Illustrations by Joe Morse for The Folio Society edition of Toni Morrison's Beloved
Four summer reading selections for adventure seekers, serious readers, and beach bums.
Beloved, by Toni Morrison, introduced by Russell Banks, illustrated by Joe Morse; The Folio Society, $69.95, 304 pages.
Please don’t bring this stunning version of Toni Morrison’s 1988 Pulitzer Prize winner to the beach: it’s a beautiful, gift-worthy presentation of a modern classic (so read it on the porch instead). The Folio Society is a British publisher of fine books that specializes in enchanting editions of the world’s great literature, and this, the first illustrated publication of Beloved, is no exception. Bound in gray cloth with blood-red lettering on the spine and sheathed in a protective black clamshell case, the exterior suggests the startling and complex story within. Both the cover design and interior illustrations were executed by award-winning illustrator Joe Morse, whose eight watercolor paintings are a powerful match for Morrison’s tale of slavery, mother-daughter relationships, infanticide, and resurrection. Novelist Russell Banks (The Sweet Hereafter; Continental Drift) writes an introduction compelling readers to be open to the power of transformation through the written word. If Beloved has been on your reading list for awhile, take the summer to delve into this masterfully wrought tale accompanied by equally deft art.

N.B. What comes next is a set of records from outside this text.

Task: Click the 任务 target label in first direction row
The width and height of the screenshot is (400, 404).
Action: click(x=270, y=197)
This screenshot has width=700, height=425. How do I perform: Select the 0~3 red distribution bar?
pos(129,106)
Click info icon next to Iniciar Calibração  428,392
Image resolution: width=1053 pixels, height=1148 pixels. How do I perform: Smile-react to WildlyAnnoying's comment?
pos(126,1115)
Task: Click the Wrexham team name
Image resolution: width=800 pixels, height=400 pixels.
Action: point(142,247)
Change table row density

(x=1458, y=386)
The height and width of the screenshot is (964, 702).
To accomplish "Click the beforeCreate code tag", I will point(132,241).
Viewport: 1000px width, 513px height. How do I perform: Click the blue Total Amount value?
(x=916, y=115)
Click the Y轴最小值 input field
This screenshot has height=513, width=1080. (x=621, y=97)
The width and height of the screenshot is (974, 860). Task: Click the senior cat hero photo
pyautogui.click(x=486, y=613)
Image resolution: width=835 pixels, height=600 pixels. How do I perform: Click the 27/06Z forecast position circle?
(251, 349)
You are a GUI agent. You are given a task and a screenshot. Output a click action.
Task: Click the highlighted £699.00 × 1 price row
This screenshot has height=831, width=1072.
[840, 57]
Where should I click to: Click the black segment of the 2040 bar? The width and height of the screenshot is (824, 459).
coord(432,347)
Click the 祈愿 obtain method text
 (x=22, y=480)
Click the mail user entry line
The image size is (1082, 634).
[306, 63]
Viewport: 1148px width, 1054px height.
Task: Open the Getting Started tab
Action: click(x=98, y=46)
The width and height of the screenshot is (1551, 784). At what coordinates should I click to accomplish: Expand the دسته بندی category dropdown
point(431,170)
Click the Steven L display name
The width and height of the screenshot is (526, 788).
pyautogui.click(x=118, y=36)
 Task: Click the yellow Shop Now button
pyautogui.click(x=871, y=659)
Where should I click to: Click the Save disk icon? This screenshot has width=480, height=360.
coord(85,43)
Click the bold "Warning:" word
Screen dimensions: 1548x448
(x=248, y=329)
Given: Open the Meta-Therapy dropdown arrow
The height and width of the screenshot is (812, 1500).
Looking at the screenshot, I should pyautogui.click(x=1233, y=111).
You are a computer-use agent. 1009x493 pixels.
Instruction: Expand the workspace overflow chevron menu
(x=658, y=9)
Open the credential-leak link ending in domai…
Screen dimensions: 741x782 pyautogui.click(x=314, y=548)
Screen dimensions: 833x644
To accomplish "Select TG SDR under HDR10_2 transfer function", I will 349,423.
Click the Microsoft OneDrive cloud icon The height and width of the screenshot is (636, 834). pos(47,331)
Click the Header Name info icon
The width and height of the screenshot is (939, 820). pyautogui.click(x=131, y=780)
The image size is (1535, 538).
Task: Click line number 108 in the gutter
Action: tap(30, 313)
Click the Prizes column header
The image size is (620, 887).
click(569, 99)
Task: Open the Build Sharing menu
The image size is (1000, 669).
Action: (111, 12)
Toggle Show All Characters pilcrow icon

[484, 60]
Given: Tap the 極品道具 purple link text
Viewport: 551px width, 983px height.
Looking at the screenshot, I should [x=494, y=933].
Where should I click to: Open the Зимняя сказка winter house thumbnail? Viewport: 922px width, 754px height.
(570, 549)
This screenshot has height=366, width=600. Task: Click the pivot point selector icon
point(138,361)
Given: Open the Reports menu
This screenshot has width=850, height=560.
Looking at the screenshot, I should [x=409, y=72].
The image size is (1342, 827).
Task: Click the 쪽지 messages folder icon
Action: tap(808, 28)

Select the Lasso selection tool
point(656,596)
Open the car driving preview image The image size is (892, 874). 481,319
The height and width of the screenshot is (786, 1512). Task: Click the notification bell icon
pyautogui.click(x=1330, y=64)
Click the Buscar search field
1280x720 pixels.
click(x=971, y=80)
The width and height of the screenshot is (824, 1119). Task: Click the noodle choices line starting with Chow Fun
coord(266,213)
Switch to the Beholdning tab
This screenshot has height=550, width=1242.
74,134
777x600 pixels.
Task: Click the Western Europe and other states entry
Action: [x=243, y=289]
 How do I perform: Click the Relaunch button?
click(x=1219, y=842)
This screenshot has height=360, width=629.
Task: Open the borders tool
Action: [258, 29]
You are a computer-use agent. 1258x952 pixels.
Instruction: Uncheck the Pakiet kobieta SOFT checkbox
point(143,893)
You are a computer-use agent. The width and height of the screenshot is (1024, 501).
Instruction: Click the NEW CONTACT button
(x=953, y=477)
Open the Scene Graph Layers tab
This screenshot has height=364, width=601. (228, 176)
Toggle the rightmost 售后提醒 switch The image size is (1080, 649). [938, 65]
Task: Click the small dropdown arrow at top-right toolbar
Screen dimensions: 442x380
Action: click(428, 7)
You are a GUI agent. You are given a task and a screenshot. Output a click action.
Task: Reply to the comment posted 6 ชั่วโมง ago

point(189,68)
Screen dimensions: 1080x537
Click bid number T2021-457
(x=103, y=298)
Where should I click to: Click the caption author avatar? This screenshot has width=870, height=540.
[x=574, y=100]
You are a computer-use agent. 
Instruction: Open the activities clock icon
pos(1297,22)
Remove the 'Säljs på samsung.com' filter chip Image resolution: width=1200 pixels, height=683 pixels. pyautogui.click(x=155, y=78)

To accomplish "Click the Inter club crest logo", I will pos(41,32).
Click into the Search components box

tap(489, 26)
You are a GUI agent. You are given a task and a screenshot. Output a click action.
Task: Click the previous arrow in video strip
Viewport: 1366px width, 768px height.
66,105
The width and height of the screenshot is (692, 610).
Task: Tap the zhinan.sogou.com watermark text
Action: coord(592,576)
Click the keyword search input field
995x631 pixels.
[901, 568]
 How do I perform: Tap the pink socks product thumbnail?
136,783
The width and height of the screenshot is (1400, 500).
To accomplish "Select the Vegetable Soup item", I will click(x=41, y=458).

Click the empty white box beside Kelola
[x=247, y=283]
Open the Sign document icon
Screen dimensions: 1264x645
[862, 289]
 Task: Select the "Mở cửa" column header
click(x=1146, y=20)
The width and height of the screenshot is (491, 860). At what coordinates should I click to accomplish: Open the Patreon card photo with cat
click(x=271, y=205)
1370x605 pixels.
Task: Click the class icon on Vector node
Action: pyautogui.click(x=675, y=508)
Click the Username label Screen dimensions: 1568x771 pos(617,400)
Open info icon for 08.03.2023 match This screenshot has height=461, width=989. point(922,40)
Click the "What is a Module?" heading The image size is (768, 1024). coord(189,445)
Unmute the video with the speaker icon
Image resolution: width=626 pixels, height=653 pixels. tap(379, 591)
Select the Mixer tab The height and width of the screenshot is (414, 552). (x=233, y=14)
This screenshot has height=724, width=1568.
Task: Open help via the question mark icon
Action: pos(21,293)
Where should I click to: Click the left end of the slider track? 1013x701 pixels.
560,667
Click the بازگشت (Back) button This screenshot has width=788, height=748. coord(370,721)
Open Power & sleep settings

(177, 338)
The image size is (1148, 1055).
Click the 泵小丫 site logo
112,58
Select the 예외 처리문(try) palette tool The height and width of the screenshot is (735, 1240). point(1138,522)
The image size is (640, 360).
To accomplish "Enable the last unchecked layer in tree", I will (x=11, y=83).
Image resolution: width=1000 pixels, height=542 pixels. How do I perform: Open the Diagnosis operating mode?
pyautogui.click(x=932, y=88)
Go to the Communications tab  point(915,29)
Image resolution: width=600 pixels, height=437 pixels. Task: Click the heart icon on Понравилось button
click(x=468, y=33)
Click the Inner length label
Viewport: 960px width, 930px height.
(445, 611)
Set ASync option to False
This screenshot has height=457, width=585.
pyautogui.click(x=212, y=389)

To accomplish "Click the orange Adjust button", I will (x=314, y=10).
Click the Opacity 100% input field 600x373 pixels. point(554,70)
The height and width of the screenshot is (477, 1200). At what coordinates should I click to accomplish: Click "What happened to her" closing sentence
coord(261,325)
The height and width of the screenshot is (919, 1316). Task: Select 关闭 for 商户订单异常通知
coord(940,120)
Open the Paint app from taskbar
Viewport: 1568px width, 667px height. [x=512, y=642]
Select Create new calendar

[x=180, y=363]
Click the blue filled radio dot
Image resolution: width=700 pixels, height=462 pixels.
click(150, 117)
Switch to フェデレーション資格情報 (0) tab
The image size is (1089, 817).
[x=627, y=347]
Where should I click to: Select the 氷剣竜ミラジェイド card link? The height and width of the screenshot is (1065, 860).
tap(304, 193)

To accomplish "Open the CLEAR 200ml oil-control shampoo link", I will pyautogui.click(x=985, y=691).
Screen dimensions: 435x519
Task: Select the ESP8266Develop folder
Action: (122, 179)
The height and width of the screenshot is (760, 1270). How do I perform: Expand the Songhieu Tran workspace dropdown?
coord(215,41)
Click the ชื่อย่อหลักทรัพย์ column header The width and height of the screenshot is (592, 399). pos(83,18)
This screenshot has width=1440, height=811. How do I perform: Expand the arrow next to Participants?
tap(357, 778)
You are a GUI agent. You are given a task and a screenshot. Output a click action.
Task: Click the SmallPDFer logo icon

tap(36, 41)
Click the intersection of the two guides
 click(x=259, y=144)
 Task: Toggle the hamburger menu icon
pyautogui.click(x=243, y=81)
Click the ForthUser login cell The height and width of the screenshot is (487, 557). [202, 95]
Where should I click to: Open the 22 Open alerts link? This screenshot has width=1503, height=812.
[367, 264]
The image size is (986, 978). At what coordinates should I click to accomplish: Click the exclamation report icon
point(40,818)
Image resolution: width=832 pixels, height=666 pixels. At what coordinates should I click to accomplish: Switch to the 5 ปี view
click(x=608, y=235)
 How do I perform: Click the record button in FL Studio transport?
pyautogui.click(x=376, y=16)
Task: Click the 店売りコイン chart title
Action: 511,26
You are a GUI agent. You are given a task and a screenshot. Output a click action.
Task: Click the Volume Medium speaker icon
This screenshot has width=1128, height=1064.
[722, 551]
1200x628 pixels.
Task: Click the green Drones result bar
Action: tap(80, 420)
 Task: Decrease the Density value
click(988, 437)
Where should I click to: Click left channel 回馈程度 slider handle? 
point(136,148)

Dietland, by Sarai Walker; Houghton Mifflin Harcourt, $26.00, 310 pages.
It all starts innocently enough: Plum Kettle works at a fashion magazine, and she is fat. Plum has dieted (unsuccessfully) for as long as she can remember, saving her hard-earned shekels for a weight-loss surgery that she believes will finally jump-start her life. That all goes out the window when Plum discovers a group of women battling social and gender inequality and unattainable beauty standards through decidedly unconventional means. At the same time, a separate group of women launches deadly worldwide attacks on rapists, abusers, and other villains. Sarai Walker’s debut novel, a second-generation feminist manifesto, is at once witty, subversive, and supremely intelligent, and will no doubt encourage readers to question their own quests for perfect bodies. The writing is quick-paced, with Plum’s narrative divided by italicized chapters mimicking newspaper reports and omniscient narration. My only quibble is that everything seems to wrap up too soon at the end — I would have liked to see a more fleshed out ending. In any event, Walker is a talented young writer to watch, and I’m eager to see what confection she cooks up next.
Provence and the Cote d’Azur: Discover the Spirit of the South of France, by Janelle McCulloch; Chronicle Books, $27.95, 256 pages.
Whether planning a trip to Southern France or just dreaming from afar, ditch the dog-eared Lonely Planet and upgrade to this gorgeous guide by Paris author Janelle McCulloch. While larger than the traditional enchiridion (it measures a substantial 7 X 9 ½ in), Provence is flexibound with a ribbon page marker. It’s worth the heft: Endless lavender fields, tree-lined allées and picturesque cafés are sumptuously photographed and populate every page, enticing readers to get lost in the details. Provence is helpfully divided into three parts and offers insider’s tips and tricks for getting off the beaten path to discover the true spirit of southern France. Bon voyage!
Summer Cocktails: Margaritas, Mint Juleps, Punches, Party Snacks, and More, by Maria del Mar Sacasa, photography by Tara Striano; Quirk Books, $22.95, 160 pages.
I’m not going to lie, a great gin and tonic is what I consider the quintessential summer sipper, but for those who enjoy a little more sparkle and zest from their beverage, look no further than this latest offering by Maria del Mar Sacasa. Intended as the companion volume to Winter Cocktails, Summer Cocktails serves up over seventy summertime libations, from classics like the Long Island Iced Tea and the Cuba Libre to pinky punches and frozen concoctions. (I admit to testing the “tea”, and it’s as potent as ever.) Tara Striano’s seasonally upbeat and bright photographs are sweet thirst-quenchers on their own, while a list of basics, further resources and (again) a ribbon page marker round out this all-in-one guide for crafting expert party drinks.